The magazine of photography and ideas
At the 2014 FotoFocus Biennial
Aperture Editor Michael Famighetti on work featured during the 2014 FotoFocus Biennial.
Many buildings in downtown Cincinnati, a bastion of weathered 19th-century architecture, are covered with trompe l’oeil paintings. This provided an apt backdrop for a festival of photography, especially one anchored by an exhibition of the Swiss duo Taio Onarato and Nico Krebs, whose playful mixed-media works play with photographic illusion, perception, and tropes of the American road trip. This second edition of FotoFocus, a biennial founded by photographer and avid photography enthusiast, Thomas Schiff, was organized by New York–based independent curator Kevin Moore, and took a non-thematic approach to offer a broad range of photography throughout the city.
Vacant storefronts were rented by the Biennial, held from October 8 to November 1, and renovated—or as in Moore’s words “white-cubed”—then transformed into clean exhibition spaces. David Benjamin Sherry, an LA–based photographer, uses a view camera to photograph iconic vistas in the Western landscape, which are then output in intense, psychedelic color (achieved in an analog darkroom). These images were displayed alongside his key references: well-known images by modernist American photographers from Edward Weston to Frederick Sommer to Minor White. Just down the street, a Vivian Maier exhibition had been staged in another quaint storefront. By now Maier’s story is as famous, if not more so, than her images: working in obscurity during her lifetime, she was employed as a nanny in Chicago while actively producing a remarkable body of photographic work. Her work came to widespread recognition around 2007 and is currently embroiled in a legal dispute regarding who holds the rights to her photographs, now posthumously printed, editioned, and sold. (Maier was also the subject of this year’s popular documentary film Finding Vivian Maier.)
Two conversant exhibitions, “Screenings” at Michael Lowe Gallery and “Stills” at Lightborne Studios, explored the relationships between still photography and the moving image, and included a broad range of work presented in two spaces. “Screenings” included classics of experimental film, such as Len Lye’s “Trade Tattoo” (1937); Bruce Conner’s “Report” (1967); and Peter Roeh’s hypnotic films from the 1960s that rewire footage from commercials as well as more recent works by Moyra Davey and Rainer Ganahl.

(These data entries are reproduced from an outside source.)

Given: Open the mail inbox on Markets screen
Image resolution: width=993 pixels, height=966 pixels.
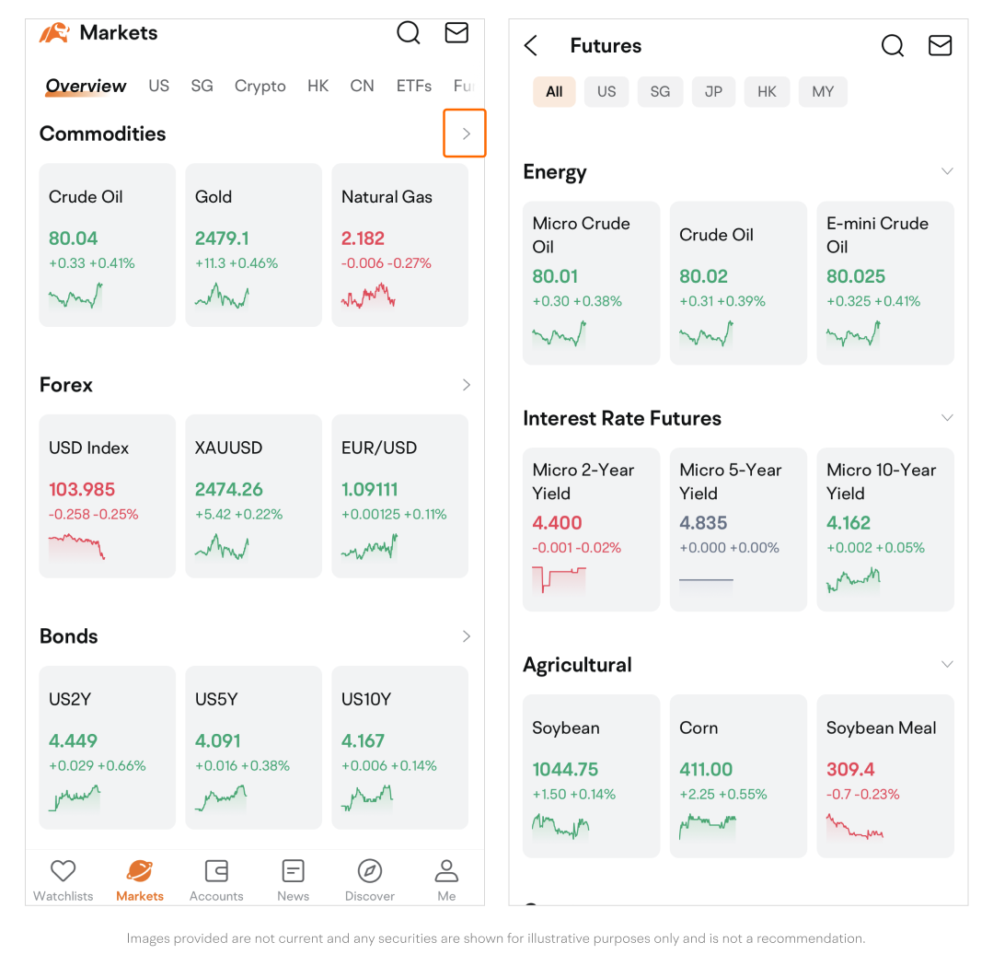Looking at the screenshot, I should point(456,33).
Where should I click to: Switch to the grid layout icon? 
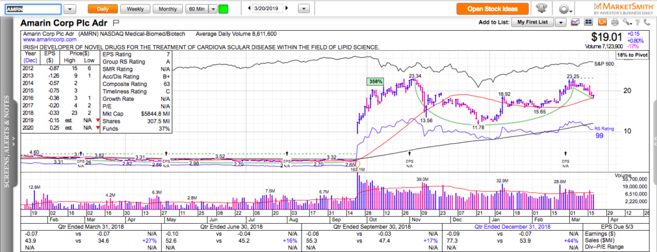pyautogui.click(x=588, y=22)
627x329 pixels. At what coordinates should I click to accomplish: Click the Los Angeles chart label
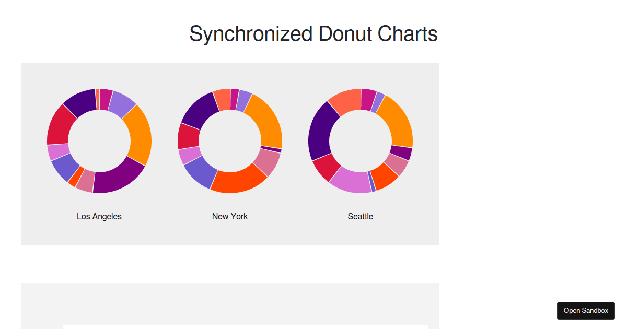pos(99,216)
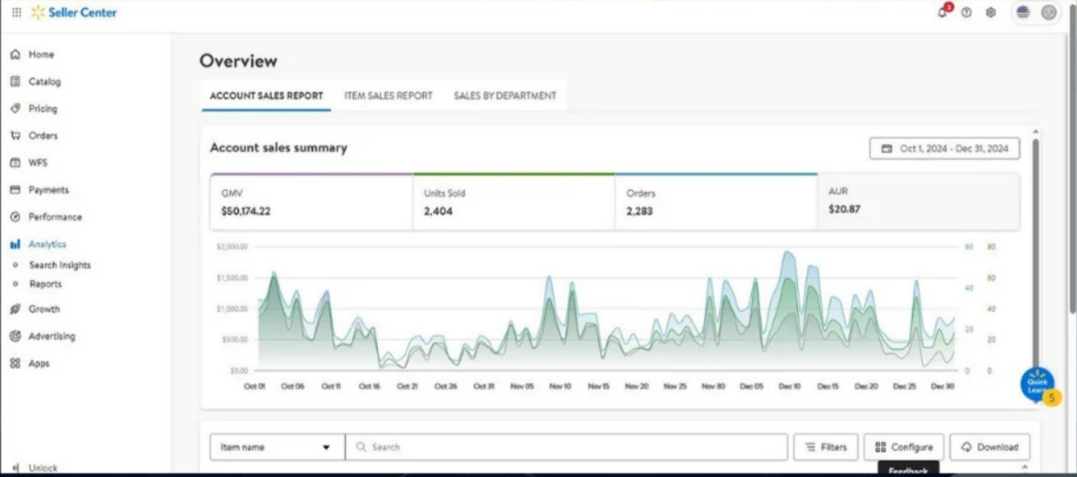This screenshot has height=477, width=1077.
Task: Open Payments from the sidebar
Action: (x=48, y=190)
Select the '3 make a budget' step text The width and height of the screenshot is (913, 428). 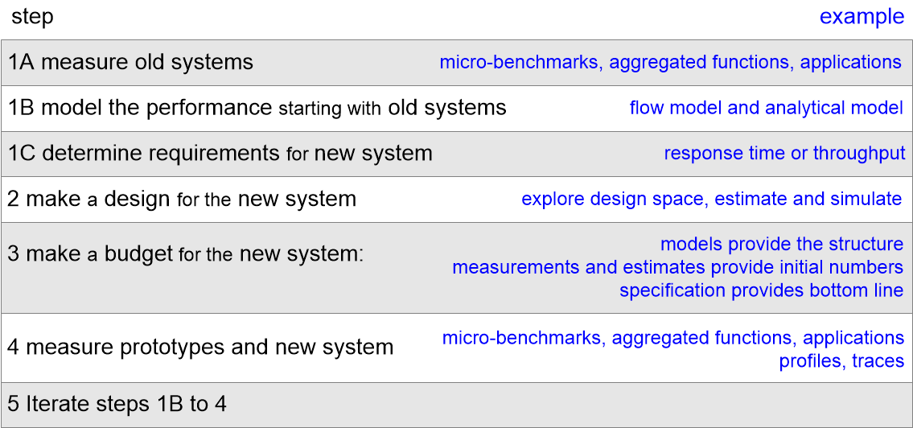[90, 254]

A series of conversations with artists and curators rounded out the programming: Jeff Rosenheim, the Metropolitan Museum of Art’s head of photography, presented his research on Civil War photography with evangelical passion; whereas, the following night, filmmaker John Waters, an avid photography collector, and author of cinema’s best satire of art-world praise heaped on a young talent, Pecker, performed a prurient stand-up routine structured around his back catalog of films. During its brief run, FotoFocus drew over 61,000 visitors, making clear that there is an appetite for photography within the city—one created and sated by the Biennial.
The Cincinnati Art Museum concurrently opened “Eyes on the Street,” the museum’s first photography exhibition curated by Brian Sholis (a former Aperture editor), which runs through January 5. The smart, tightly executed show meant to expand the often-limited idea of what defines the genre of street photography. Instead of the usual midcentury characters associated with the genre such as Garry Winogrand, “Eyes on the Street” took a more capacious approach to exploring how photography—and the moving image—shapes our experience of public space. Well-known projects like Philip-Lorca DiCorcia’s “Heads” and Paul Graham’s diptychs and triptychs from his series “The Present” refer back to more familiar conventions of the genre, Jill Magid’s video work, made with help of London’s CCTV system, explore the ways in which cameras record and police everyday interactions, raising questions about the balance between public safety and individual privacy. Sholis’s exhibition title is borrowed from Jane Jacobs’s classic 1961 book The Death and Life of Great American Cities, which argued that the citizen’s own gaze was essential to maintaining urban health.
Some of the work in this exhibition depicts urban spaces that disregard traditional notions of street life: Olivo Barbieri’s series “Site Specific” and Michael Wolf’s images of dizzying high-rises in Asia point to the kind of large-scale, grand-planning that Jacobs famously challenged. However, James Nares’s hypnotic video Street elegantly captures life on New York’s sidewalks unfolding in infinite gestural variety. This is the activity that Jacobs praised—the small interactions of the everyday—and the chaos that classic street photographers like Winogrand sought to organize within their viewfinders. Nares’s film underscores the exhibition’s idea that the street is too rich and complex a location to be reduced to a singular genre of image making.